Tánger, acuarela de Eugene Delacroix (1798-1863)

Las dos caras del espejo

Fue Bernaldo de Quirós en su obra El bandolerismo andaluz (Ed. Turner) quien llegó a afirmar que doblando el mapa de Marruecos y el de Andalucía por el estrecho de Gibraltar, se producía una simetría casi perfecta de las ciudades de ambos lados, creándose una especie de geografías gemelas. Al anochecer, desde algunos pueblos de la costa gaditana (sobre todo desde Zahara), se perciben perfectamente las luces de las farolas tangerinas que suben desde el puerto hacia el centro de la ciudad. A la caída de la tarde, a muchos habitantes de la ciudad marroquí les gusta contemplar desde un mirador privilegiado la llegada de los barcos al puerto y en la lejanía las débiles luces de los pueblos costeros españoles. Juan Goytisolo trazó su Reivindicación del conde don Julián (Ed. Seix Barral) observando la costa española desde Tánger. Juanita Narboni, protagonista de un monólogo cargado de amargura, mujer lúcida y disparatada como la ciudad decadente en la que trata de sobrevivir a su propia ruina, también lanzaba a veces su mirada hacia el otro lado del estrecho. Quirós compara Tánger con Cádiz. Salvadas las distancias, ambas ciudades tuvieron su momento de libertad y esplendor, pero en un tiempo más cercano, entre los años veinte y finales de los cincuenta fue Tánger la que mostró la genuina imagen de ciudad abierta, permisiva, refugio de todos aquellos que trataban de encontrarse o perderse: Paul y Jane Bowles, Truman Capote, Allen Ginsberg, Joe Orton, William Borroughs, Jean Genet… Una tribu de personajes malditos que compartieron ciudad y amistad con Ángel Vázquez, autor difícilmente aceptable en una España por entonces costreñida de grisura. Tal vez por eso su literatura fue difícil de entender, porque aquellos personajes desinhibidos era inimaginables para la Sección Femenina y por supuesto masculina de un país reprimido en todos los sentidos.

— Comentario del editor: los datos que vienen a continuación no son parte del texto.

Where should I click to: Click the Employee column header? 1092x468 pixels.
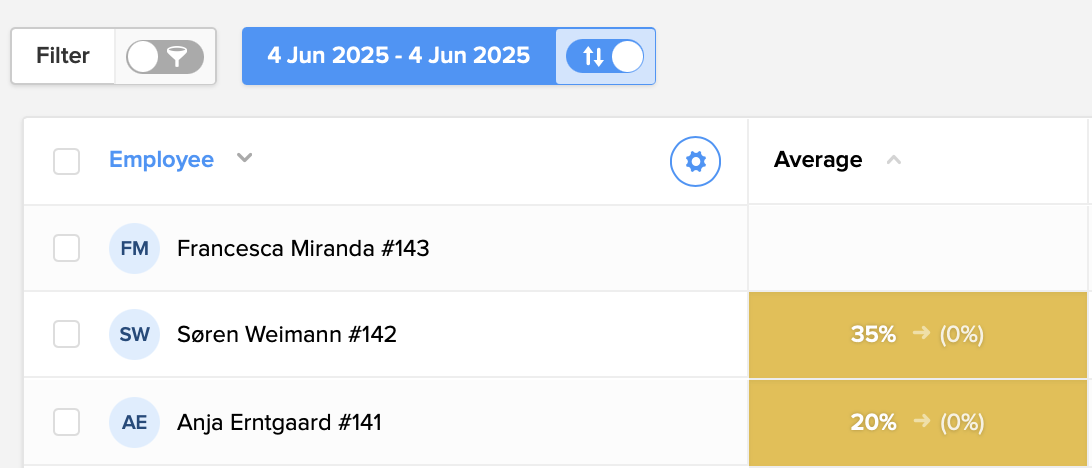(x=161, y=160)
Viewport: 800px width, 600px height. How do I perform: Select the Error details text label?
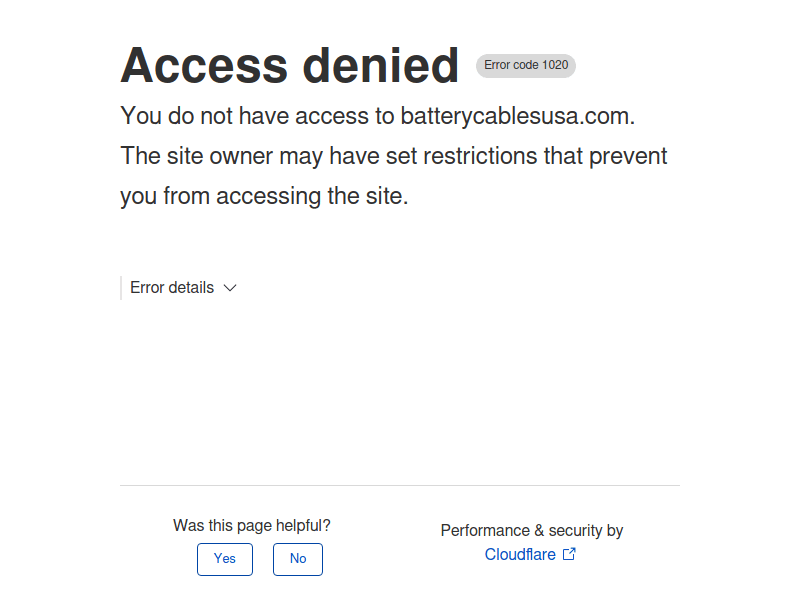coord(171,287)
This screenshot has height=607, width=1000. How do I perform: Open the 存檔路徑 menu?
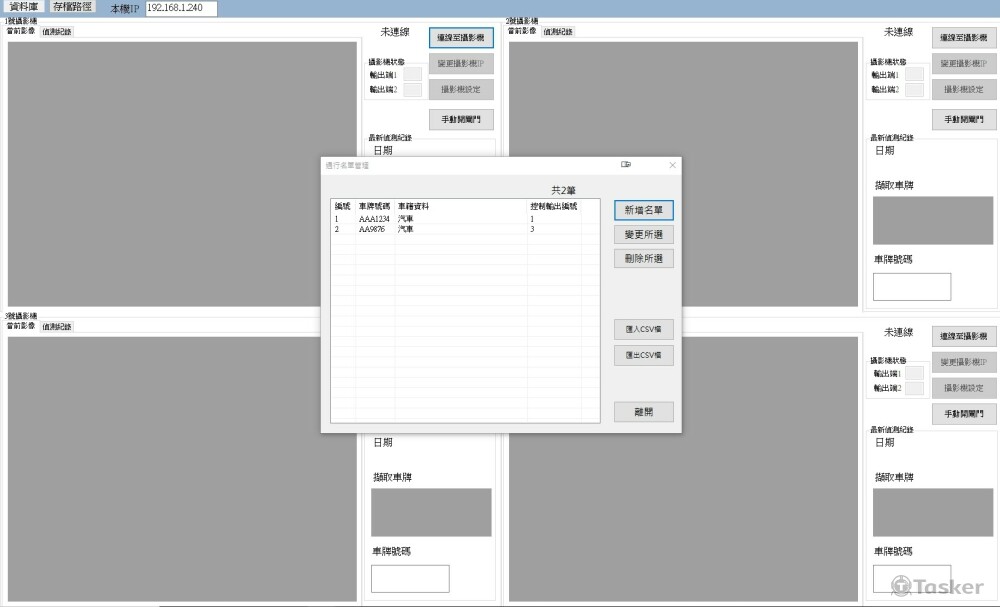pos(72,7)
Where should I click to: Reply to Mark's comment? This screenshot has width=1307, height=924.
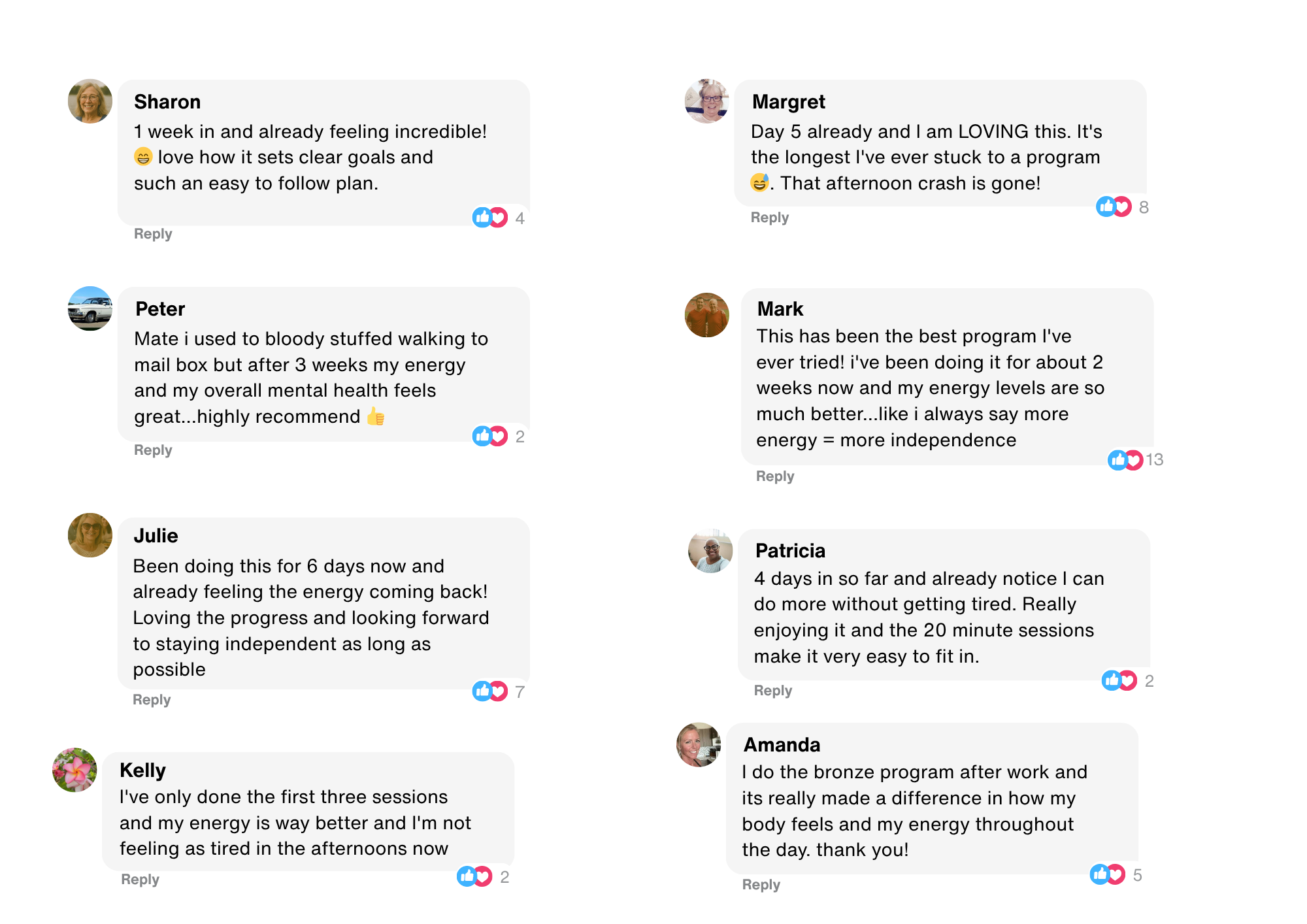775,476
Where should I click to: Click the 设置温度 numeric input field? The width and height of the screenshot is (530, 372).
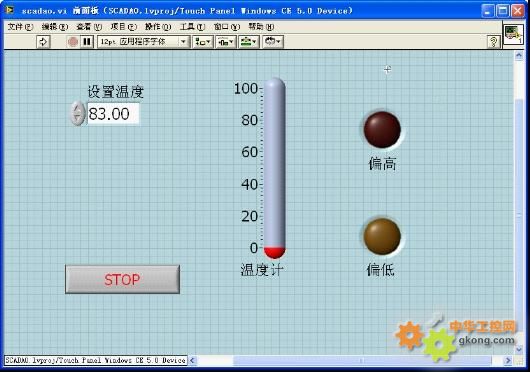tap(113, 114)
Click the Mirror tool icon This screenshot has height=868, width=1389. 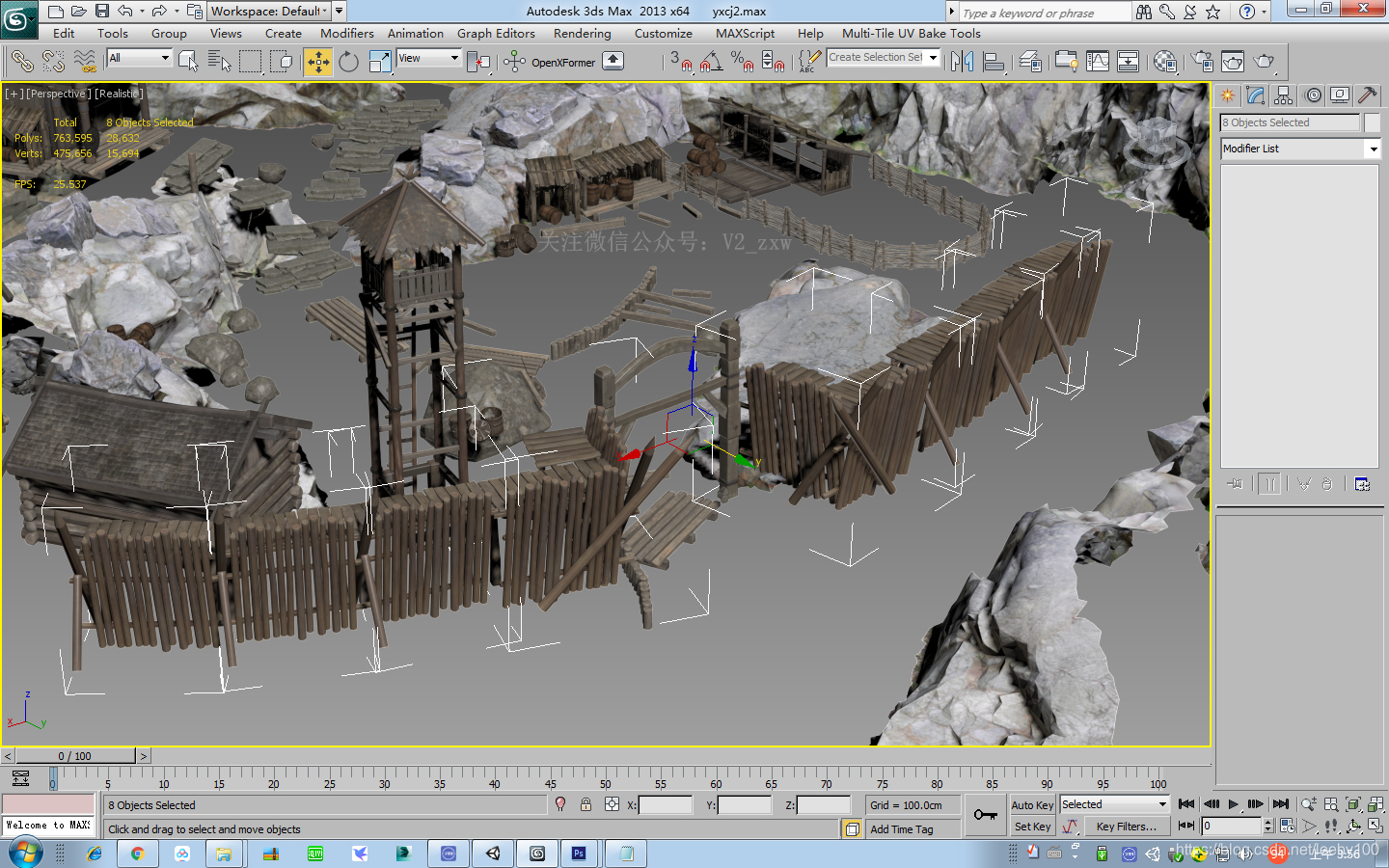point(962,63)
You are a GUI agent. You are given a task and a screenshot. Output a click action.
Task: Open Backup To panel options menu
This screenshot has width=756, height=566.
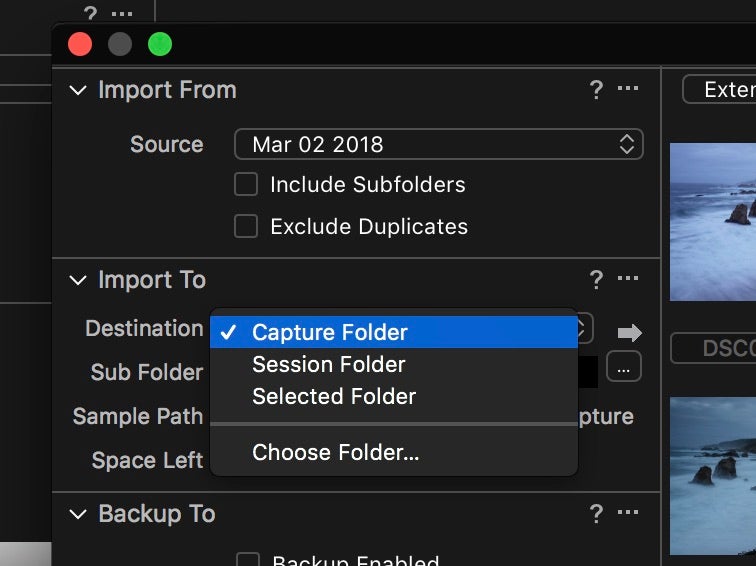click(628, 512)
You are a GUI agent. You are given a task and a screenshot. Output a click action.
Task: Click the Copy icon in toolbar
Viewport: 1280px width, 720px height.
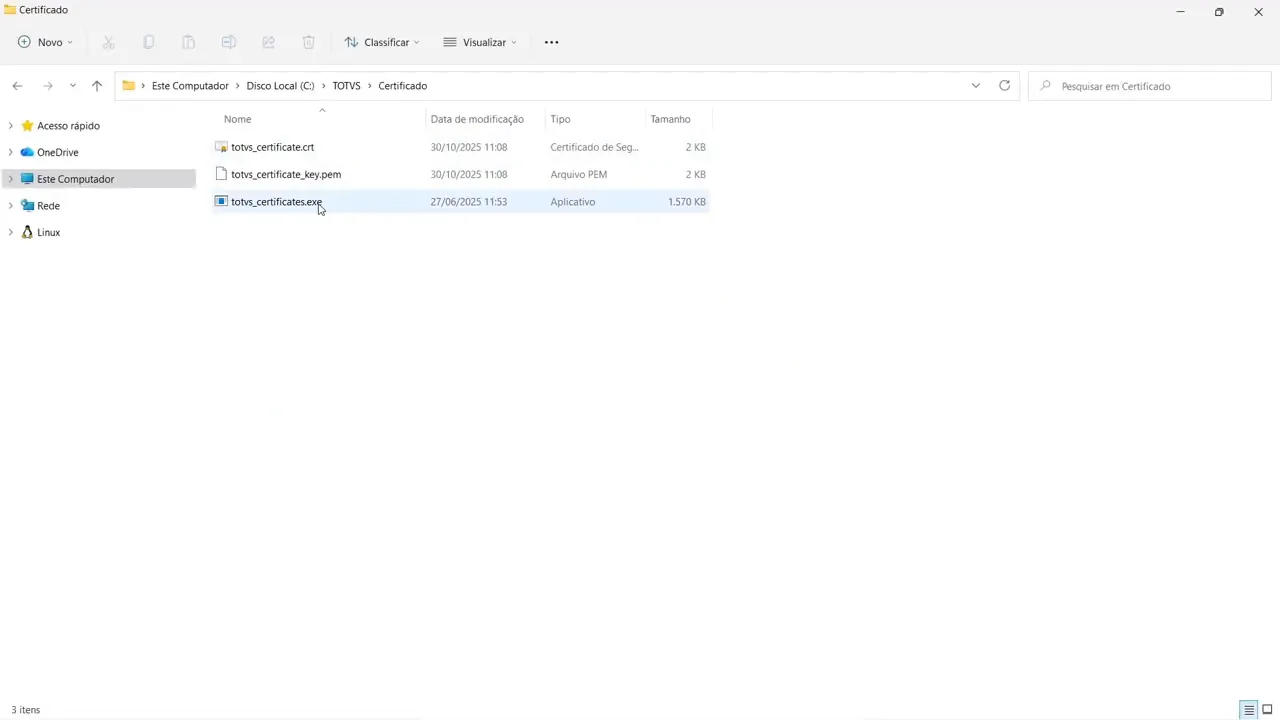click(x=148, y=42)
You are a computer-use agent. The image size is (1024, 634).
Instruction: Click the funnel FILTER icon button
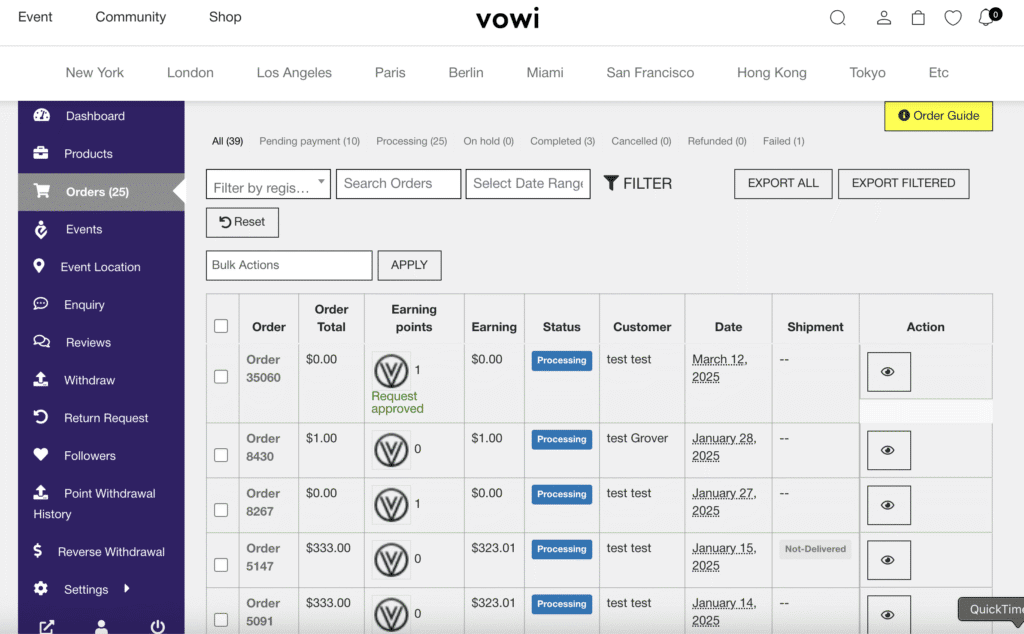[638, 184]
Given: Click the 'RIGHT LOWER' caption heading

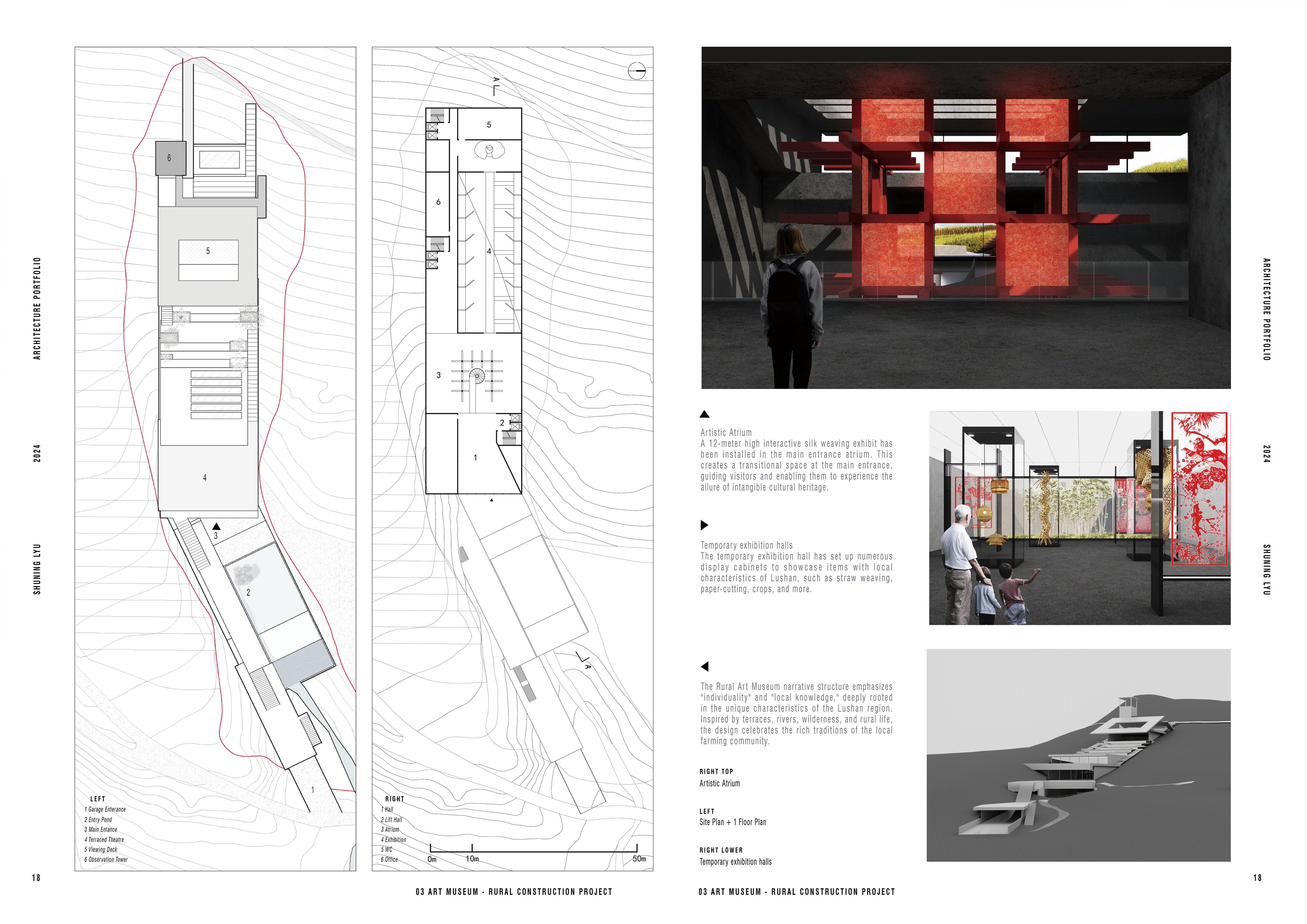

Gran Teatro Cervantes en Tánger.

El Gran Teatro Cervantes

La segunda vez que visité la ciudad de Tánger se me antojó conocer la ruinas de lo que fue en su día el Gran Teatro Cervantes. Tal vez porque trataba de comprender e imaginarme que en aquel escenario, en tiempos pretéritos, actuaron Estrellita Castro o Juanito Valderrama. Subiendo desde el puerto se alcanza una calle empinada que aun conserva su antiguo nombre rotulado con azulejo sevillano. La calle estaba dedicada a Esperanza Orellana, que llegó a ser Presidenta de la Cruz Roja Española y de las Damas de la Caridad de Tánger, pero sobre todo esposa de Manuel Peña, peculiar personaje originario de Rota que se empeñó en cruzar el estrecho para buscar fortuna; lo consiguió y ambos impulsaron la construcción del Gran Teatro Cervantes en 1913. Su fachada, al final de la calle, mantenía los deteriorados recuerdo de aquellos dorados y colonialistas años cincuenta. Quise evocar allí a un Ángel Vázquez adolescente consumiendo películas americanas en blanco y negro mientras comenzaba a urdir argumentos en el anonimato del oscuro patio de butacas.